The Problem
FlashAttention fused attention kernels into a single operation, cutting memory transfers and speeding up transformer inference. But there's a mismatch: tensor cores (fast) handle matrix multiplication, while CUDA cores (slower) handle softmax. During softmax computation, tensor units sit idle. As NVIDIA ships faster tensor hardware, this bottleneck worsens.
The Approach
FlashAttention-T repurposes tensor matrix multiply-add (MMA) instructions to run softmax primitives like element-wise scaling. The team built a tensorized online softmax algorithm that maintains numerical stability while running on repurposed tensor cores. They parallelized softmax across both tensor and vector units, eliminating the wait.

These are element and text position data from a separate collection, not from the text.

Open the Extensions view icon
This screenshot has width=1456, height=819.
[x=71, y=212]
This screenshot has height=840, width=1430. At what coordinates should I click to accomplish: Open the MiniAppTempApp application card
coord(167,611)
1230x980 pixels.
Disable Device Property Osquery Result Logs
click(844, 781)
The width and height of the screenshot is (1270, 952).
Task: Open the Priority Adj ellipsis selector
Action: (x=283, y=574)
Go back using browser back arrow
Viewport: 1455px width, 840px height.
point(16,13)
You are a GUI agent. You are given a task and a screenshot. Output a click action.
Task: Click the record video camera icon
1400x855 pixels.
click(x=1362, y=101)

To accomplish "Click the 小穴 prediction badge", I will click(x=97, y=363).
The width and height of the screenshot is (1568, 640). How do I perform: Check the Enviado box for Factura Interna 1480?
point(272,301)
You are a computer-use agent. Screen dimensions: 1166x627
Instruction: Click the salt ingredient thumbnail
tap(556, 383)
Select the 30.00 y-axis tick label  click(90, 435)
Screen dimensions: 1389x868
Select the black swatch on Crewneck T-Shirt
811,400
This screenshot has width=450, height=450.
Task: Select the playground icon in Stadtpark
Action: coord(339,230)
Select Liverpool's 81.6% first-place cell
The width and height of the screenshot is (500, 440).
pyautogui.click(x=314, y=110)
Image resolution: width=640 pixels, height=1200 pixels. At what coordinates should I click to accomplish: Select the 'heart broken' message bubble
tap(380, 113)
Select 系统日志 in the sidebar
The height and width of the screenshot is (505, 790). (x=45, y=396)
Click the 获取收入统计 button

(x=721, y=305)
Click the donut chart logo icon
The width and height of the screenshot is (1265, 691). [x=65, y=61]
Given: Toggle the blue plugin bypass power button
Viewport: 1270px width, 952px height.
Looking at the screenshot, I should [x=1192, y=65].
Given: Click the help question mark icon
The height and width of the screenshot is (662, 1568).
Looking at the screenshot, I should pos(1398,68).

The implementation targets NVIDIA Ampere (A100, AGX Orin) and Hopper (H100) GPUs specifically. Architecture-aware scheduling ensures both unit types stay busy.
The Results
On A100s, vector interval ratios (idle tensor core time) dropped 1.17-2.18x compared to baseline FlashAttention. On H100s, tensor units now idle just 2.7% of the time. Average speedups reached 1.17x over FlashAttention-2 and FlashAttention-3, with accuracy maintained.
For context: FlashAttention-2 already hit 72% model FLOPs utilization (225 TFLOPs/s on A100s). Even small gains matter at this efficiency level. The original FlashAttention enabled 2x longer sequences with 3x speedup on GPT-2. This iteration squeezes more from the same silicon.
What This Means
Teams running long-context models (16k-64k tokens) on NVIDIA hardware get measurable throughput gains without changing model architecture. The catch: this is NVIDIA-specific optimization. Portability to AMD or other accelerators isn't clear.
The broader pattern: as tensor cores get faster, software needs to evolve beyond just using them for GEMMs. FlashAttention-T shows one path, fully tensorizing operations that previously ran on slower units. Worth watching if you're planning H100 or H200 deployments for LLM inference.
The artifact is available on Zenodo for teams wanting to benchmark against their workloads. This is incremental progress, not revolution, but incremental matters when you're burning thousands of GPU hours monthly.